→ EXERCISE BRIEF:
Copy out, word for word, every line of the items below from the one containing "Click the 权限管理 sidebar entry" down to the one containing "coord(349,47)", with both of those lines included.

→ DATA SHOWN:
══════════

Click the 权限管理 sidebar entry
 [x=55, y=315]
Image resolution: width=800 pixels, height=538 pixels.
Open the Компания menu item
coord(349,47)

══════════

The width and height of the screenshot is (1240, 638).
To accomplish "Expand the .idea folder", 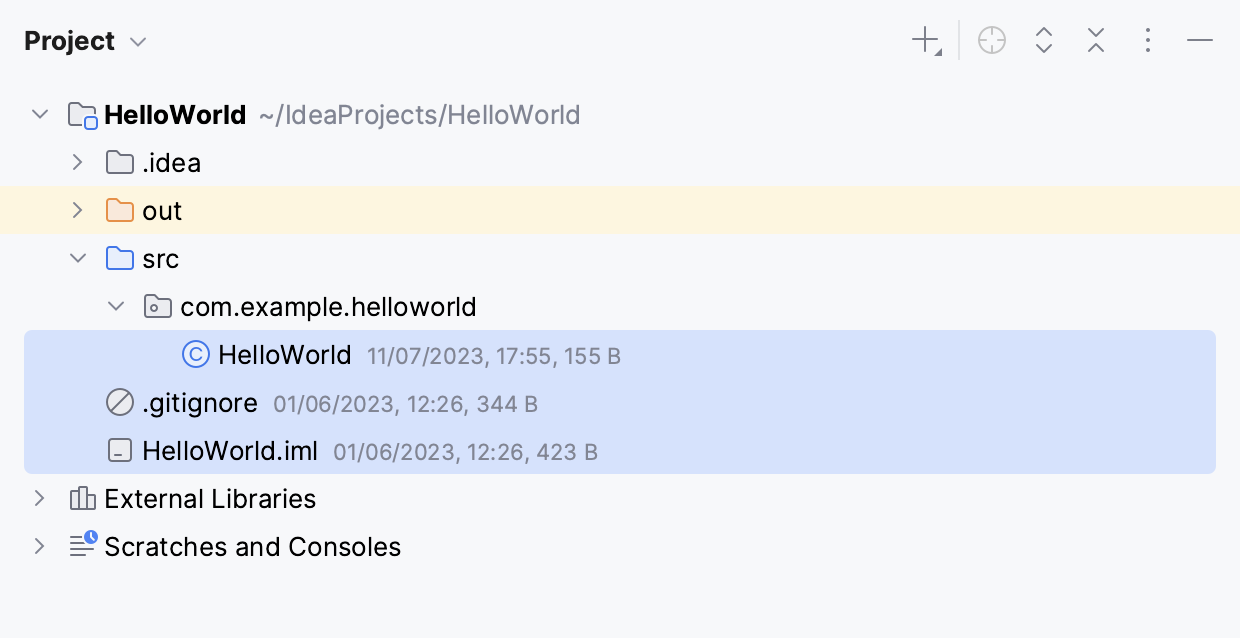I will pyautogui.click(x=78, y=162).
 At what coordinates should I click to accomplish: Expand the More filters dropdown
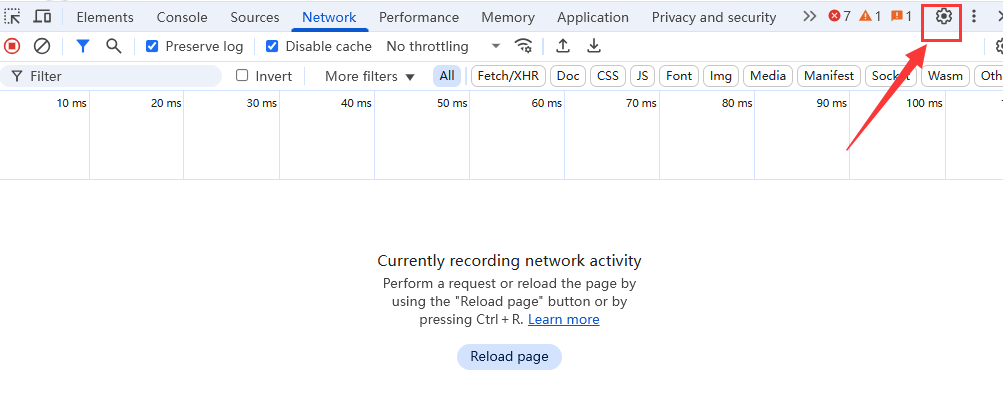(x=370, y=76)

══════════

→ WRITTEN SOLUTION:
Click the 权限管理 sidebar entry
 [x=55, y=315]
Image resolution: width=800 pixels, height=538 pixels.
Open the Компания menu item
coord(349,47)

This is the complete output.